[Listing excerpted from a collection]
»»
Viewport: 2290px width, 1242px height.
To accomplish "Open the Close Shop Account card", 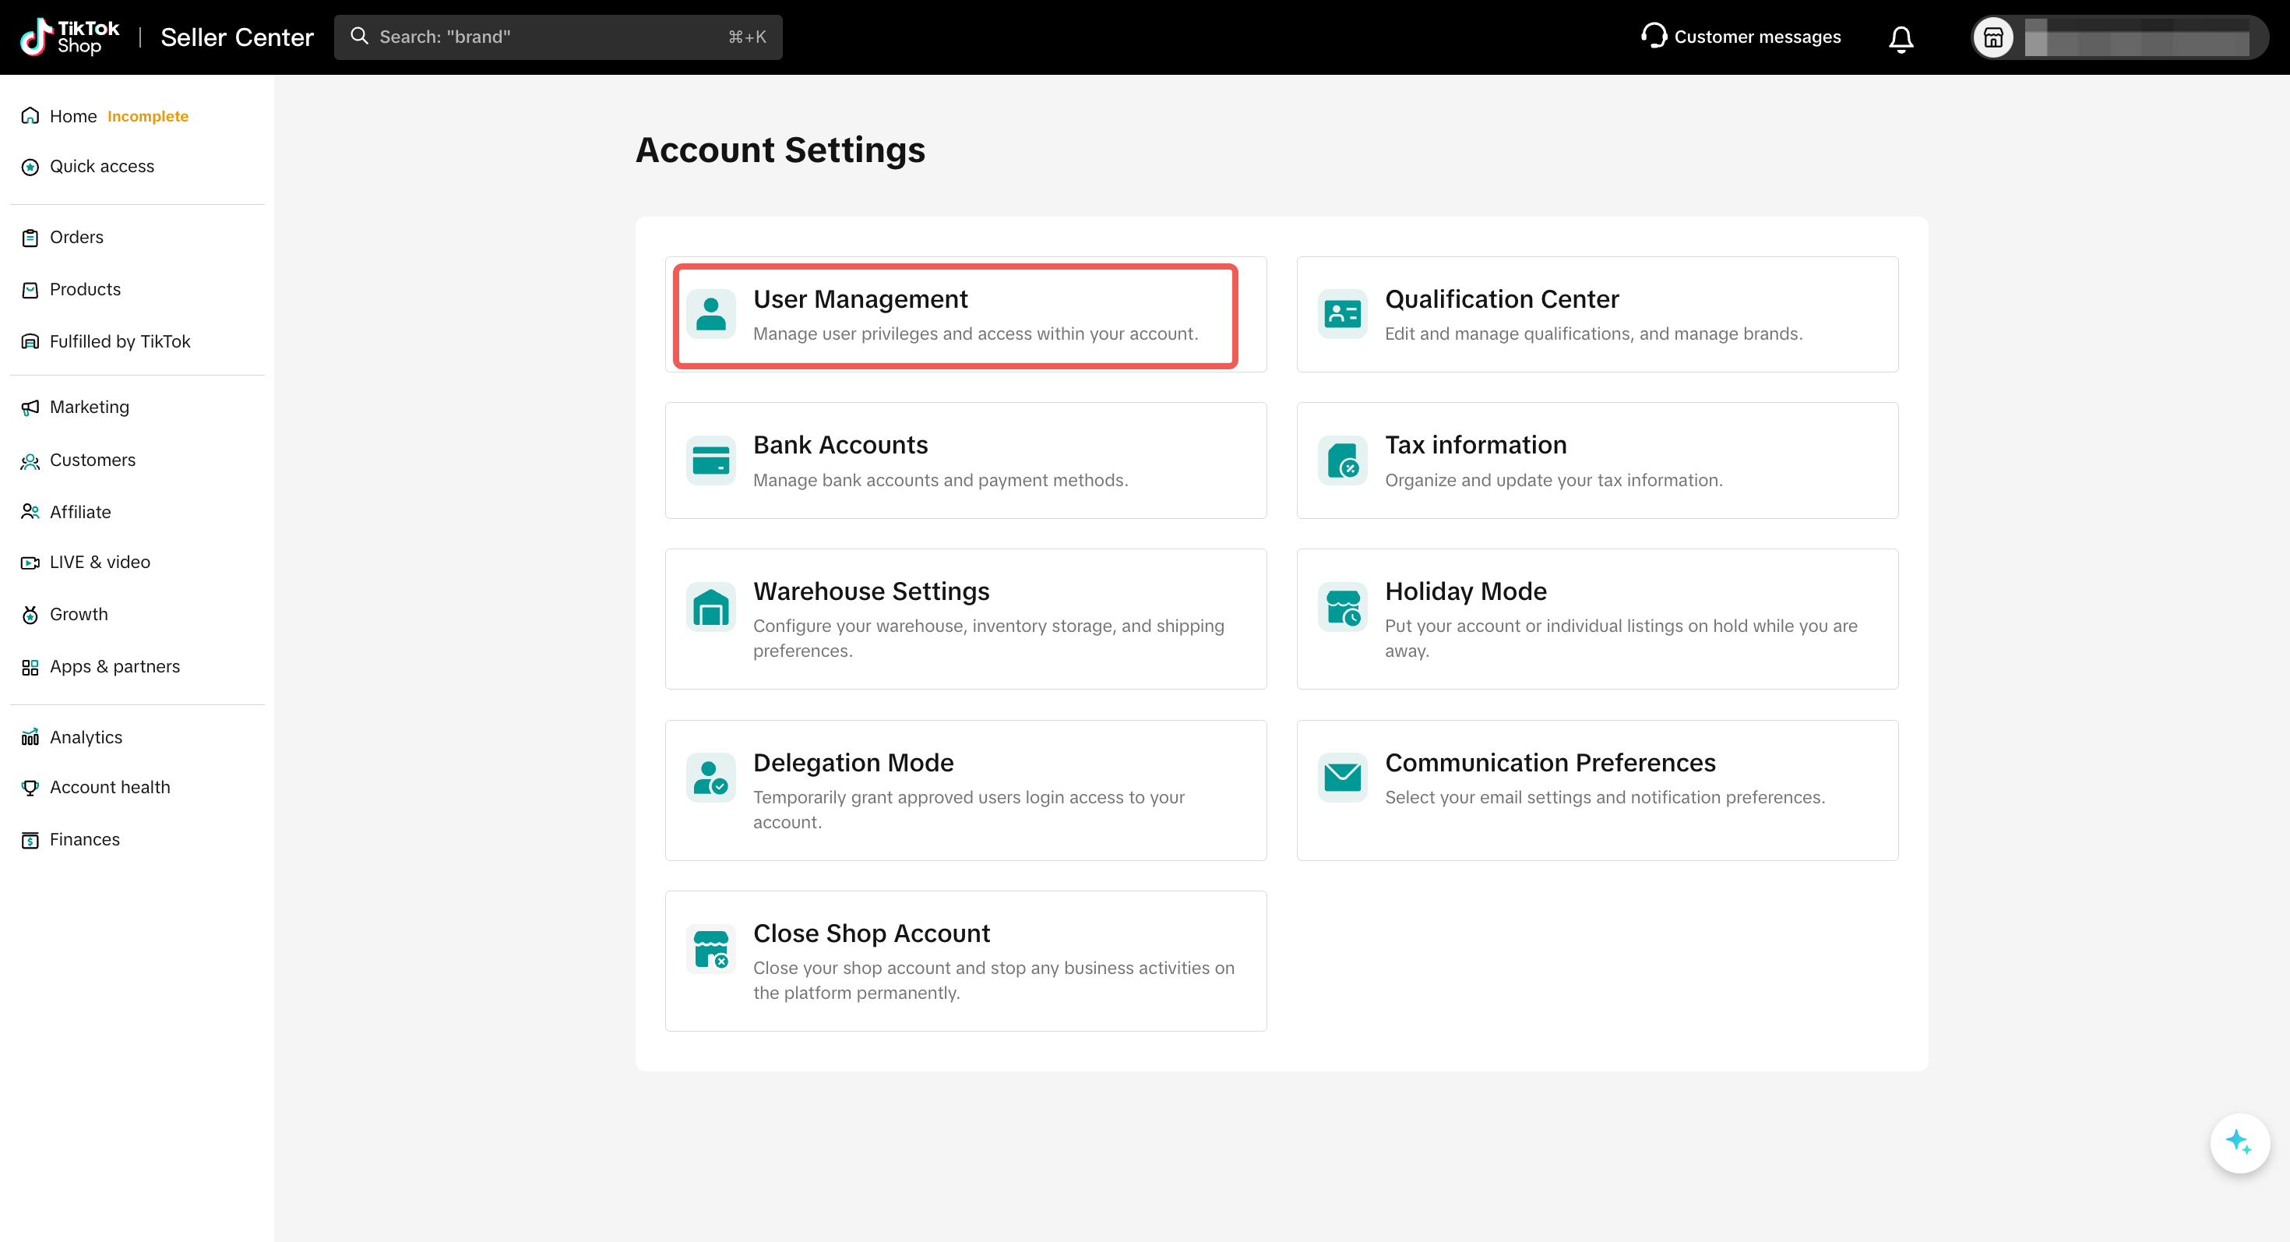I will [x=965, y=961].

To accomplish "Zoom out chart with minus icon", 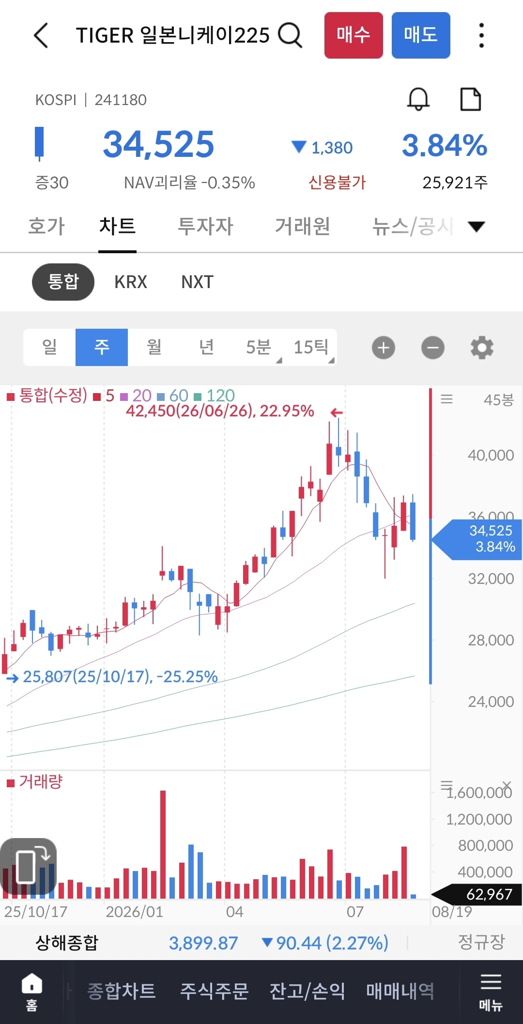I will click(433, 348).
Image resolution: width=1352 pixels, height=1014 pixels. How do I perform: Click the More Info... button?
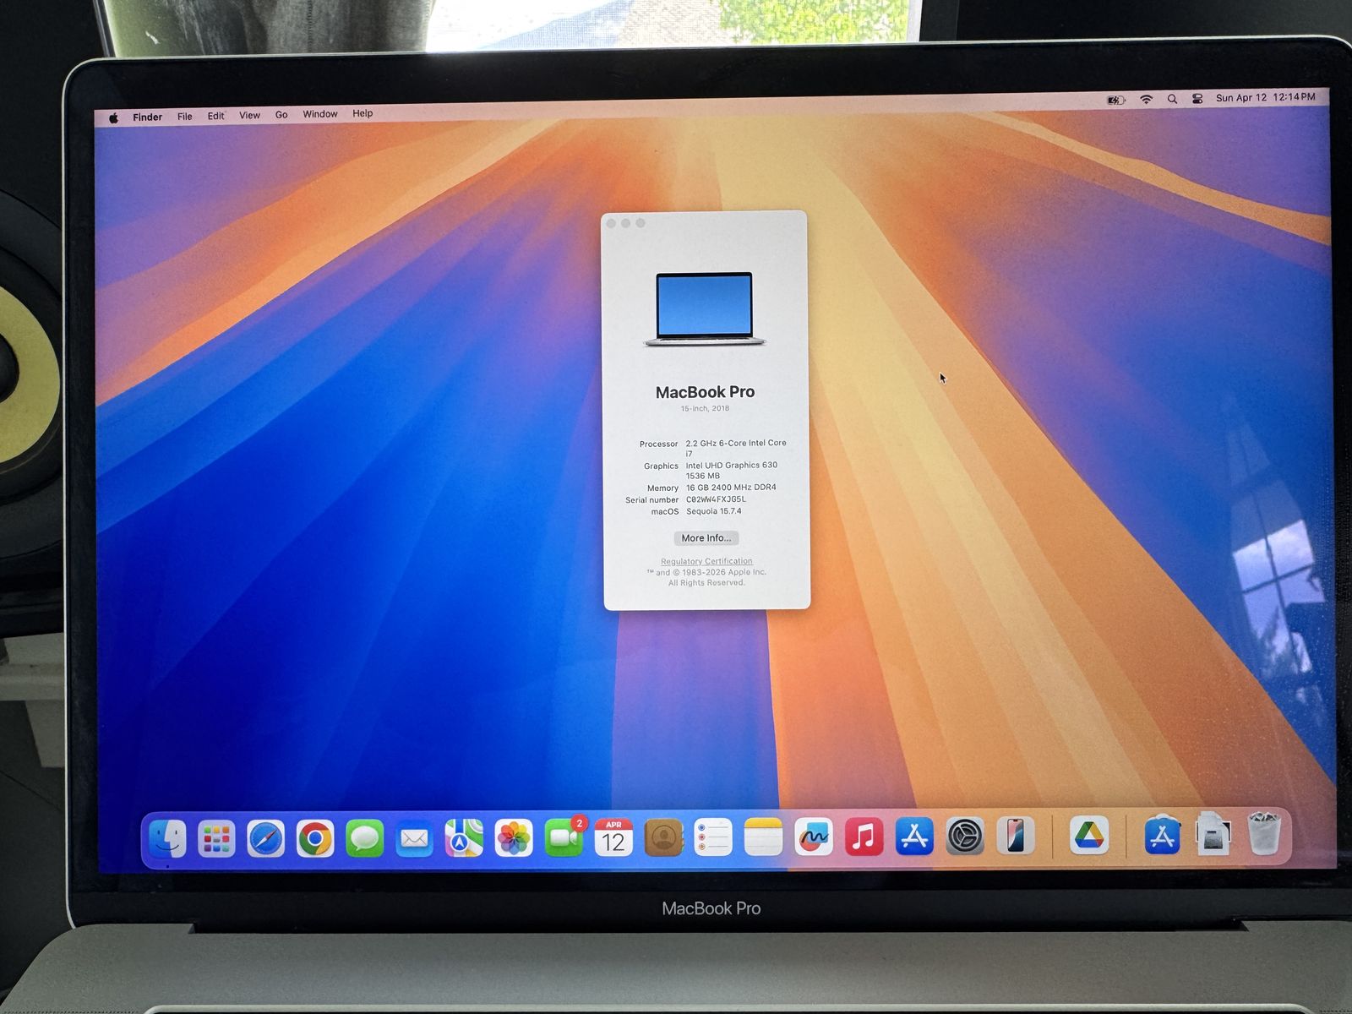[x=706, y=538]
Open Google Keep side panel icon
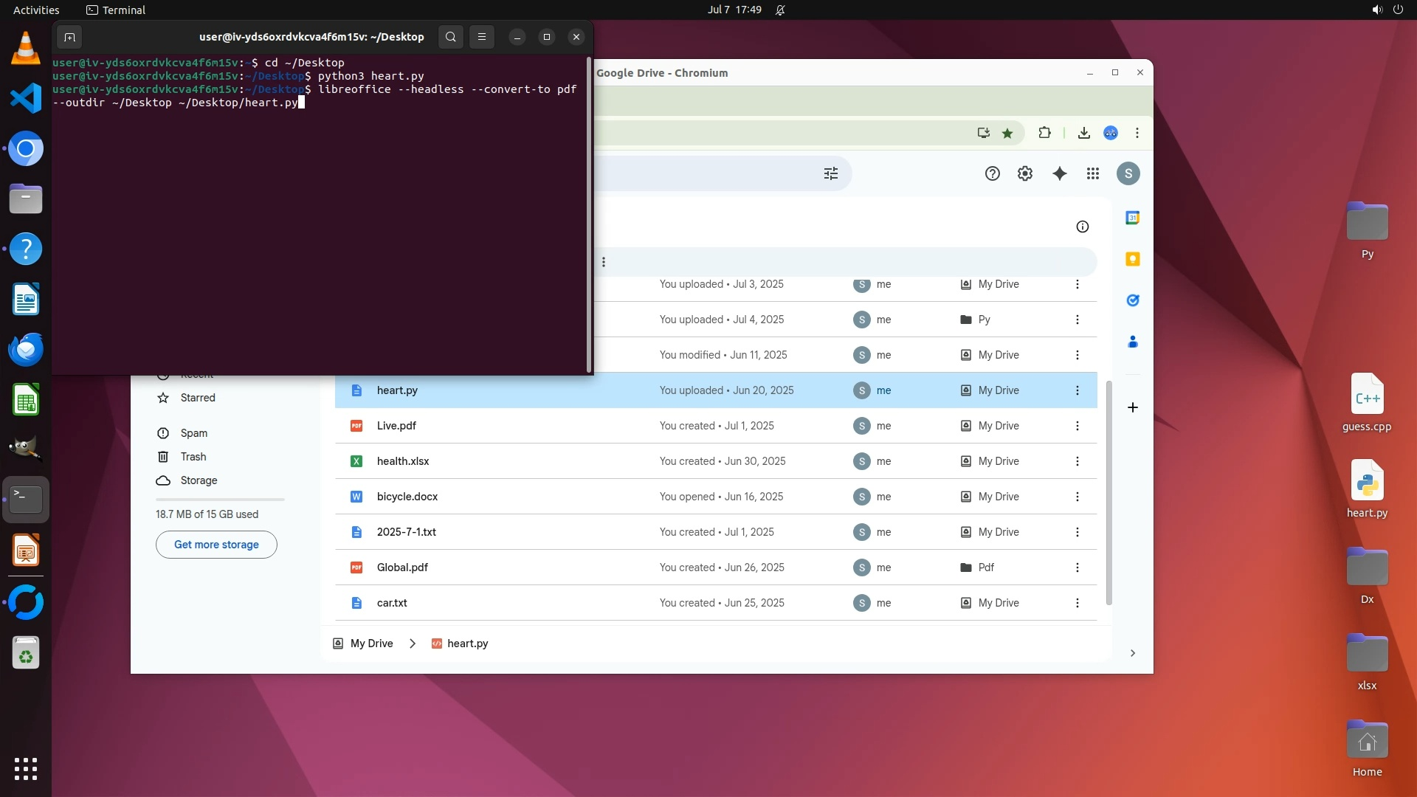The height and width of the screenshot is (797, 1417). [x=1132, y=259]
««
## DIRECTIONS
Recast the listing from the line containing "Image resolution: width=1352" through its end as a Markdown table with columns Row and Line, skipping blank lines. Leave the pictures out of the table.

## OUTPUT BELOW
| Row | Line |
|---|---|
| 1 | Image resolution: width=1352 pixels, height=1014 pixels. How do I perform: Click the More Info... button? |
| 2 | [x=706, y=538] |
| 3 | Open Google Keep side panel icon |
| 4 | The height and width of the screenshot is (797, 1417). [x=1132, y=259] |